Work required:
Give every entry again precisely as it appears.

Material for the task:
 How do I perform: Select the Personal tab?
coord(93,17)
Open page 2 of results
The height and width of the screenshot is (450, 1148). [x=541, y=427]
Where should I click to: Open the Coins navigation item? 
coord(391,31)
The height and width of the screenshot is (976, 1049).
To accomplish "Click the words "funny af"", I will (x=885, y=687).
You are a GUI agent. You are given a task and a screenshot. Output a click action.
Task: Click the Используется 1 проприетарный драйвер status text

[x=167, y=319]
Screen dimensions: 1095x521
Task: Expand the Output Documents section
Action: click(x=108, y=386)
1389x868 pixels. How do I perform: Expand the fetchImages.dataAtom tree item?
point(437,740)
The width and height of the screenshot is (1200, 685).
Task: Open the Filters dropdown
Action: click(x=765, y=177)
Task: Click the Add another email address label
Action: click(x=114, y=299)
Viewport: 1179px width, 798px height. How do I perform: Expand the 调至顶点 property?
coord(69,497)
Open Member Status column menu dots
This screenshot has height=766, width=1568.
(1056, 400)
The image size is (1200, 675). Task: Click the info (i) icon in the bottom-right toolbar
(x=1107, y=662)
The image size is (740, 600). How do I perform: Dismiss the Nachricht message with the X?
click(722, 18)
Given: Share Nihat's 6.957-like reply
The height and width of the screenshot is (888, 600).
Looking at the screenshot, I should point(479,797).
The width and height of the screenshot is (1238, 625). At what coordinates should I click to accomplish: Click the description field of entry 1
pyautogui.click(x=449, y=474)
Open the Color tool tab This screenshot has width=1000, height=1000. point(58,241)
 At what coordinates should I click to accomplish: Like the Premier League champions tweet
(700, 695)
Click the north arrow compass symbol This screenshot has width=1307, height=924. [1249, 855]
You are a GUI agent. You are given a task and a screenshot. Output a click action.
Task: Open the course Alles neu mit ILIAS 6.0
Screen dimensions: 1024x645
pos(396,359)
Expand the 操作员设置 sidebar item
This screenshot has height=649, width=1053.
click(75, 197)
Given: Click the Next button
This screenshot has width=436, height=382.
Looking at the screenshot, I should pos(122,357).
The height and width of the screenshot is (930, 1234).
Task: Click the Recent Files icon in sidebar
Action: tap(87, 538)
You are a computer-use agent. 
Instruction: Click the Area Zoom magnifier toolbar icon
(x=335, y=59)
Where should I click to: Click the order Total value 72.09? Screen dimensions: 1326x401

Finished exercise:
 How do I perform: Select the Personal tab?
coord(93,17)
Open page 2 of results
The height and width of the screenshot is (450, 1148). [x=541, y=427]
Where should I click to: Open the Coins navigation item? 
coord(391,31)
The height and width of the screenshot is (976, 1049).
To accomplish "Click the words "funny af"", I will (x=885, y=687).
You are a GUI agent. You are given a task and a screenshot. Output a click action.
Task: Click the Используется 1 проприетарный драйвер status text

[x=167, y=319]
Screen dimensions: 1095x521
Task: Expand the Output Documents section
Action: click(x=108, y=386)
1389x868 pixels. How do I perform: Expand the fetchImages.dataAtom tree item?
point(437,740)
The width and height of the screenshot is (1200, 685).
Task: Open the Filters dropdown
Action: click(x=765, y=177)
Task: Click the Add another email address label
Action: click(x=114, y=299)
Viewport: 1179px width, 798px height. How do I perform: Expand the 调至顶点 property?
coord(69,497)
Open Member Status column menu dots
This screenshot has height=766, width=1568.
(1056, 400)
The image size is (1200, 675). Task: Click the info (i) icon in the bottom-right toolbar
(x=1107, y=662)
The image size is (740, 600). How do I perform: Dismiss the Nachricht message with the X?
click(722, 18)
Given: Share Nihat's 6.957-like reply
The height and width of the screenshot is (888, 600).
Looking at the screenshot, I should point(479,797).
The width and height of the screenshot is (1238, 625). At what coordinates should I click to accomplish: Click the description field of entry 1
pyautogui.click(x=449, y=474)
Open the Color tool tab This screenshot has width=1000, height=1000. point(58,241)
 At what coordinates should I click to accomplish: Like the Premier League champions tweet
(700, 695)
Click the north arrow compass symbol This screenshot has width=1307, height=924. [1249, 855]
You are a GUI agent. You are given a task and a screenshot. Output a click action.
Task: Open the course Alles neu mit ILIAS 6.0
Screen dimensions: 1024x645
pos(396,359)
Expand the 操作员设置 sidebar item
This screenshot has height=649, width=1053.
click(75, 197)
Given: Click the Next button
This screenshot has width=436, height=382.
Looking at the screenshot, I should pos(122,357).
The height and width of the screenshot is (930, 1234).
Task: Click the Recent Files icon in sidebar
Action: tap(87, 538)
You are a computer-use agent. 
Instruction: Click the Area Zoom magnifier toolbar icon
(x=335, y=59)
Where should I click to: Click the order Total value 72.09? Screen dimensions: 1326x401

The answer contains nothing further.